Sheffield researchers lead new SIPHER consortium to drive policy reform and tackle health inequalities
- New public health consortium is part of a £25 million funding programme from the UK Prevention Research Partnership
- SIPHER’s vision is a shift from public health policy to healthy public policy, that will see all policy sectors working together to tackle health inequalities and improve the population’s health
- Consortium research will generate new insights into different policy systems related to the social determinants of health including economic growth, work and housing
- Projects will be coproduced at different government scales working with Sheffield City Council, Greater Manchester Combined Authority and the Scottish Government
A new national public health research consortium led by the University of Sheffield is set to drive policy reform in order to tackle inequalities and improve the population’s health.
The innovative SIPHER consortium – a new centre for Systems science In Public Health Economic Research – will provide evidence to support cost-effective action across different policy sectors, including economic growth, education and housing at different scales of government.
The consortium was launched as part of a £25 million funding programme from the UK Prevention Research Partnership (UKPRP) into understanding and influencing the social economic and environmental factors that affect our health.
The UKPRP is a partnership between four charities (British Heart Foundation, Cancer Research UK, Wellcome Trust and The Health Foundation), four UK Research and Innovation research councils (Medical Research Council, Economic and Social Research Council, National Environmental Research Council and Engineering and Physical Sciences Research Council) and four health and social care departments (Chief Scientist Office, Health and Care Research Wales, Health and Social Care Research and Development Northern Ireland and National Institute for Health Research).
The nationwide grant will fund eight projects addressing the factors behind the prevention of non-communicable diseases – illnesses that can’t be passed from person to person, such as heart disease, obesity, poor mental health, cancer and diabetes. The projects aim to enable people to live longer, healthier lives.
The SIPHER consortium, co-led by Professor Petra Meier and Dr Robin Purshouse, both at the University of Sheffield, was awarded £4.9 million over five years with an additional investment of £1.2 million by project partners. The consortium includes partners from six universities – Sheffield, Leeds, Edinburgh, Strathclyde, Newcastle and Manchester.
SIPHER research will be coproduced at different scales of government: Sheffield City Council, a council serving half a million people; Greater Manchester Combined Authority, a devolved city-region of ten councils with 2.7 million people, and the Scottish Government, representing a devolved nation of 5.4 million people.
Professor Meier, SIPHER Director and Professor of Public Health at the University of Sheffield, said: “We know that the conditions in which we are born and live are the key drivers of health and health inequalities.
“We also know that tackling these social determinants of health requires actions across many policy sectors, such as housing, education or employment.
“SIPHER’s vision is a shift from public health policy to healthy public policy. This means all policy sectors working together to tackle health inequalities and improve the population’s health.”
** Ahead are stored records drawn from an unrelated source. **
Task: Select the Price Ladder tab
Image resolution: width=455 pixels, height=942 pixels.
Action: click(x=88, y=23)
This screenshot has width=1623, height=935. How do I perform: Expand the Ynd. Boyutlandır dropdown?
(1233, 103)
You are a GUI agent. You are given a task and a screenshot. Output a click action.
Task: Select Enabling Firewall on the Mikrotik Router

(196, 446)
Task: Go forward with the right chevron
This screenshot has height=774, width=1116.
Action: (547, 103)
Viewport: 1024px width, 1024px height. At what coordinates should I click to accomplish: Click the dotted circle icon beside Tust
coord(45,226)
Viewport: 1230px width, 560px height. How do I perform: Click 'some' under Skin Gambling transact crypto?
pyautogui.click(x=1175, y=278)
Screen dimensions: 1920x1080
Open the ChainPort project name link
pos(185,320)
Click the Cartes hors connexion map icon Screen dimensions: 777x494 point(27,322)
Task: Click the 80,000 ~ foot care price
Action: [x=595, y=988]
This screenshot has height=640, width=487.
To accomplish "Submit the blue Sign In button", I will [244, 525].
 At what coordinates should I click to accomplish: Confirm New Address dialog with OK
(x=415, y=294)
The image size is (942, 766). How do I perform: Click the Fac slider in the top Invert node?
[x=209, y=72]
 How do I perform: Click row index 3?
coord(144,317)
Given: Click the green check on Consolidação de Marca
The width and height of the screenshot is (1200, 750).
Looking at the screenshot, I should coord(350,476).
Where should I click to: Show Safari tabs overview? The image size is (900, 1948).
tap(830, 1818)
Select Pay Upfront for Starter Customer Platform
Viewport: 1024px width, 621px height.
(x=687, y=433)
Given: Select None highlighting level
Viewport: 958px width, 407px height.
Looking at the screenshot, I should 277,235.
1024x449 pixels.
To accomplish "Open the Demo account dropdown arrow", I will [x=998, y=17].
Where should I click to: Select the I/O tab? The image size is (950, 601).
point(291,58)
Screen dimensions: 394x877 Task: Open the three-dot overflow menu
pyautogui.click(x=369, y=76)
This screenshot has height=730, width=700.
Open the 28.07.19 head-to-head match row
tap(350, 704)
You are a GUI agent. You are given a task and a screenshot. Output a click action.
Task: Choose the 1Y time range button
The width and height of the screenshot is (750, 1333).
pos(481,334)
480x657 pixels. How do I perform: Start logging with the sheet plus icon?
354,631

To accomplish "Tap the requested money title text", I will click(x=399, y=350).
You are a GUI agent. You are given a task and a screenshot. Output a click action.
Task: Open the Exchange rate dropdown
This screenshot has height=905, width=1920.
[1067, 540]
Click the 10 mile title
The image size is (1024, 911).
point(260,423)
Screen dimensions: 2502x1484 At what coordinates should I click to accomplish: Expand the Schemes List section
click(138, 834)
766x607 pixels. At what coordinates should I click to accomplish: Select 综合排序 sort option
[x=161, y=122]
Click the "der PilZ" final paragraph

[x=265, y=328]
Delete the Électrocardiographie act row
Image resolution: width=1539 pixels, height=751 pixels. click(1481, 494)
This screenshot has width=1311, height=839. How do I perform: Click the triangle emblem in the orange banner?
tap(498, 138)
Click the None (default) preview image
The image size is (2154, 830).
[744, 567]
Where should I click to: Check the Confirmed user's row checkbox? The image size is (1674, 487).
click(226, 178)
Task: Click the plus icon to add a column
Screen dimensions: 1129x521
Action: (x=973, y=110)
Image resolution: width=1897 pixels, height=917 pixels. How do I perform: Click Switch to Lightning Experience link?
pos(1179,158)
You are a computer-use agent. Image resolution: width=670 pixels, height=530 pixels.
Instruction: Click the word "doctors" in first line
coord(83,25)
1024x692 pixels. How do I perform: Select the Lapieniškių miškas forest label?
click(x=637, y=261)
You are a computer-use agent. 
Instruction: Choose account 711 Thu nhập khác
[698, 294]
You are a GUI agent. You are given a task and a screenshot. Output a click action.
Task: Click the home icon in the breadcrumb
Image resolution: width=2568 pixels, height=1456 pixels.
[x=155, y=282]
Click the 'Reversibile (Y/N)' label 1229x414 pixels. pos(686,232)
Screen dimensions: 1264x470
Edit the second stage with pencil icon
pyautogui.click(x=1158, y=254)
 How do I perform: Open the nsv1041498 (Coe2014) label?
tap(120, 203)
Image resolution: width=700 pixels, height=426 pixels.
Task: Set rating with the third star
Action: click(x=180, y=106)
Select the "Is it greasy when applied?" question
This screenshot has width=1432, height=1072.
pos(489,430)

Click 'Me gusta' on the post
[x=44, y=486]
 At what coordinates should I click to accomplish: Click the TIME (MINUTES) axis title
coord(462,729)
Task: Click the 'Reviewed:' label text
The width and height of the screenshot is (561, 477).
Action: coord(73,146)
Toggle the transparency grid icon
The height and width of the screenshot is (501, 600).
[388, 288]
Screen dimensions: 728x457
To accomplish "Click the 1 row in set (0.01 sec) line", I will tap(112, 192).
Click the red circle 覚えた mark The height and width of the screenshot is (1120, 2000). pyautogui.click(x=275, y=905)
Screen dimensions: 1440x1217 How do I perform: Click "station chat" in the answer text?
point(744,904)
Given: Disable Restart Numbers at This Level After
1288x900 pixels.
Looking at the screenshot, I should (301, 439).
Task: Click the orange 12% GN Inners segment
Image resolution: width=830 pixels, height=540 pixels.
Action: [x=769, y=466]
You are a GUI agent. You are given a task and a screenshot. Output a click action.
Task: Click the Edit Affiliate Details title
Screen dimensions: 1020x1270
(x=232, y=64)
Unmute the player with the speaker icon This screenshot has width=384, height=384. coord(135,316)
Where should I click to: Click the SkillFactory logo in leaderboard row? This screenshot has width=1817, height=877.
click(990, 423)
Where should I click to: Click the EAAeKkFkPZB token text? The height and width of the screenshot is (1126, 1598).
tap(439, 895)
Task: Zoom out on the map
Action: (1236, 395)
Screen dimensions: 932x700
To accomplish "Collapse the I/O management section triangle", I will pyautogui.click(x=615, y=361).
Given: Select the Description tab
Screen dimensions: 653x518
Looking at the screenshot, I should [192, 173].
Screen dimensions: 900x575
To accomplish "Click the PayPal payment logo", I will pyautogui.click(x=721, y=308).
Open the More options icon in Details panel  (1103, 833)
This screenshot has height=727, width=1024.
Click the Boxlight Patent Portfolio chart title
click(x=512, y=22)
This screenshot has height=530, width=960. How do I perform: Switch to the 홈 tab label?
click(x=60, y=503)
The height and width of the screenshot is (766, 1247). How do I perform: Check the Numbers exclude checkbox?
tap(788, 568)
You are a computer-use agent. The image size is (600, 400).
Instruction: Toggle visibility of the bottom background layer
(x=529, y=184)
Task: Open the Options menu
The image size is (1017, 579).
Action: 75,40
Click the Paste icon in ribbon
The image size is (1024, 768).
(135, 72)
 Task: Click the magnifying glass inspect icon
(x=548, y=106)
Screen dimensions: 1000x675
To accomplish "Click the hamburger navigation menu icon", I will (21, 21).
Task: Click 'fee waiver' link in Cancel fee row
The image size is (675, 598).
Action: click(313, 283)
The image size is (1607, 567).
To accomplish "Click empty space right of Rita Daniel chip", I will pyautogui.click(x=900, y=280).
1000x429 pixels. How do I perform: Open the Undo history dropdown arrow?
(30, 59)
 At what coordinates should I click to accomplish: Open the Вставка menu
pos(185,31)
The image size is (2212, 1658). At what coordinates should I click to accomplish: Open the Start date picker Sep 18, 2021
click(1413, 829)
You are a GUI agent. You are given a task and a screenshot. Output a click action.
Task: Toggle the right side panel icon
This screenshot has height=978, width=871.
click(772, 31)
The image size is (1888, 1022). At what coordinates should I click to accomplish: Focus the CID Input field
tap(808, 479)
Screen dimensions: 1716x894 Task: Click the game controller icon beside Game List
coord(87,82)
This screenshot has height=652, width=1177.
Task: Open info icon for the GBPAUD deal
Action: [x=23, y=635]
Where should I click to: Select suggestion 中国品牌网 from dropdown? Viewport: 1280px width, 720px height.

The interdisciplinary team will build economic decision models and tools that can support policy design, appraisal and evaluation. These tools will show the synergies and trade-offs that different policies create across a wide range of relevant health and non-health outcomes, and allow the system-wide effects of implemented policies to be understood and monitored over time.
It will focus on understanding the complex interlinkages between the following policy systems and health and health inequalities:
• Inclusive economic growth – which includes policies affecting levels of deprivation, education, employment, quality of work, financial security and how these are distributed across places and population subgroups.
• Adverse childhood experiences – which includes both policies that seek to prevent adverse childhood experiences, and service reforms that seek to interrupt the harmful life trajectories that can be associated with difficult childhoods.
• Housing – which includes policies affecting the affordability, quality and appropriateness of housing.
• Mental health and wellbeing – which includes policies designed to promote and maintain good mental health and wellbeing, focusing on population-level interventions in non-clinical settings.
Dr Purshouse, SIPHER Co-Director and Reader in Decision Modelling and Optimisation at the University of Sheffield, added: “Co-production, initially with three policy partners representing local, regional and national government, is at the heart of SIPHER.
“Beyond the three policy partners, impact will come from our new best-practice evidence framework for supporting cross-sector decision making and from a modelling infrastructure that is readily adaptable to other policy areas and jurisdictions.”
The consortium is keen to develop links to other interested local authorities, city regions and national governments, as well as non-communicable diseases and equality-focused charities and community groups to ensure their new evidence, data, and methods are relevant, credible, transferable and usable by all.
Professor Dame Sally Macintyre, Chair of the UKPRP Scientific Advisory Board and Expert Review Group Panel, said: “These newly funded, well designed projects will help to lift the lid on the social, economic and environmental factors affecting our health.
“By investing in these interdisciplinary teams and drawing on a wide range of knowledge and expertise, UKPRP is supporting work that will have real life benefits for both policy makers and the wider public alike.
“Non-communicable diseases place a huge burden on us all and we hope that this investment will help to provide practical and tangible solutions that will positively impact people’s lives and health.”